PoC.cache.cpu¶

This unit provides a cache (PoC.cache.par2) together with a cache controller which reads / writes cache lines from / to memory. The memory is accessed using a PoC.Mem Interface interfaces, the related ports and parameters are prefixed with mem_.

The CPU side (prefix cpu_) has a modified PoC.Mem interface, so that this unit can be easily integrated into processor pipelines. For example, let’s have a pipeline where a load/store instruction is executed in 3 stages (after fetching, decoding, …):

Execute (EX) for address calculation,
Load/Store 1 (LS1) for the cache access,
Load/Store 2 (LS2) where the cache returns the read data.

The read data is always returned one cycle after the cache access completes, so there is conceptually a pipeline register within this unit. The stage LS2 can be merged with a write-back stage if the clock period allows so.

The stage LS1 and thus EX and LS2 must stall, until the cache access is completed, i.e., the EX/LS1 pipeline register must hold the cache request until it is acknowledged by the cache. This is signaled by cpu_got as described in Section Operation below. The pipeline moves forward (is enabled) when:

pipeline_enable <= (not cpu_req) or cpu_got;

If the pipeline can stall due to other reasons, care must be taken to not unintentionally executing the cache access twice or missing the read data.

Of course, the EX/LS1 pipeline register can be omitted and the CPU side directly fed by the address caculator. But be aware of the high setup time of this unit and high propate time for cpu_got.

This unit supports only one outstanding CPU request.

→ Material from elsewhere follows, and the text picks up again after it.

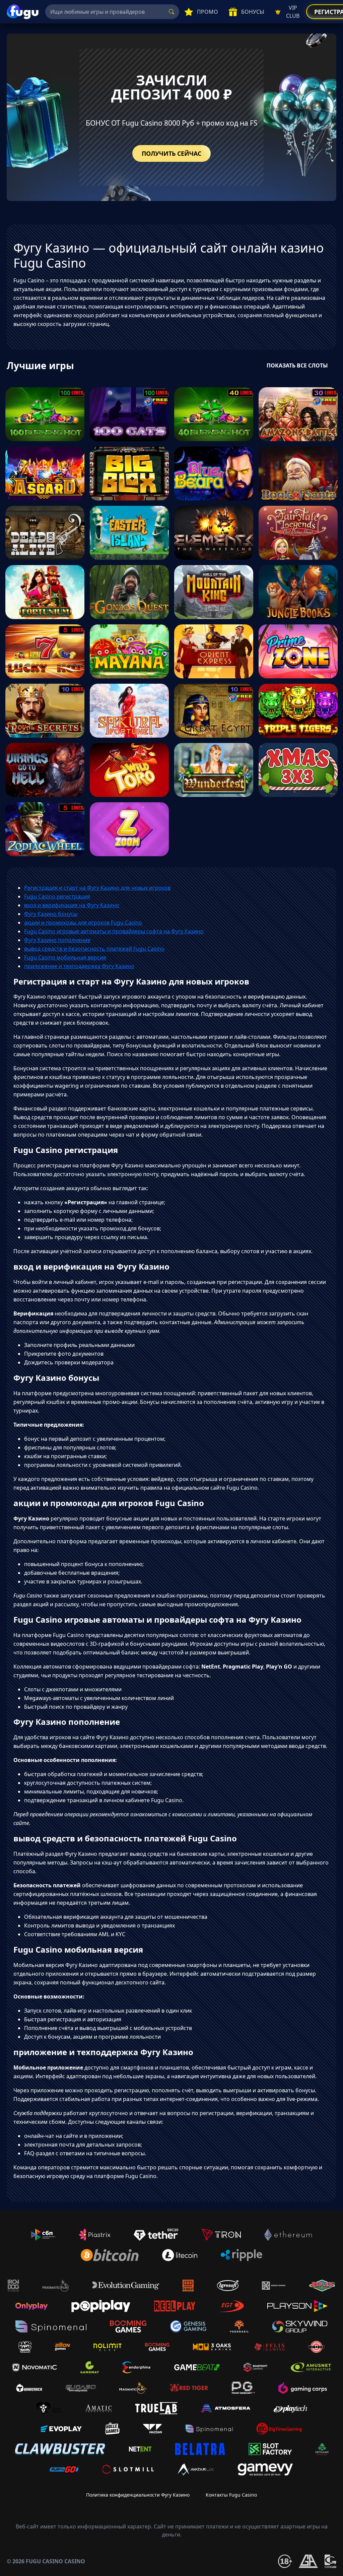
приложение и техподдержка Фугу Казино (79, 966)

More outstanding requests are provided by PoC.cache.mem.

Configuration¶

Parameter	Description
REPLACEMENT_POLICY	Replacement policy of embedded cache. For supported values see PoC.cache_replacement_policy.
CACHE_LINES	Number of cache lines.
ASSOCIATIVITY	Associativity of embedded cache.
CPU_ADDR_BITS	Number of address bits on the CPU side. Each address identifies one memory word as seen from the CPU. Calculated from other parameters as described below.
CPU_DATA_BITS	Width of the data bus (in bits) on the CPU side. CPU_DATA_BITS must be divisible by 8.
MEM_ADDR_BITS	Number of address bits on the memory side. Each address identifies one word in the memory.
MEM_DATA_BITS	Width of a memory word and of a cache line in bits. MEM_DATA_BITS must be divisible by CPU_DATA_BITS.

If the CPU data-bus width is smaller than the memory data-bus width, then the CPU needs additional address bits to identify one CPU data word inside a memory word. Thus, the CPU address-bus width is calculated from:

CPU_ADDR_BITS=log2ceil(MEM_DATA_BITS/CPU_DATA_BITS)+MEM_ADDR_BITS

The write policy is: write-through, no-write-allocate.

Operation¶

Alignment of Cache / Memory Accesses¶

Memory accesses are always aligned to a word boundary. Each memory word (and each cache line) consists of MEM_DATA_BITS bits. For example if MEM_DATA_BITS=128:

memory address 0 selects the bits 0..127 in memory,
memory address 1 selects the bits 128..256 in memory, and so on.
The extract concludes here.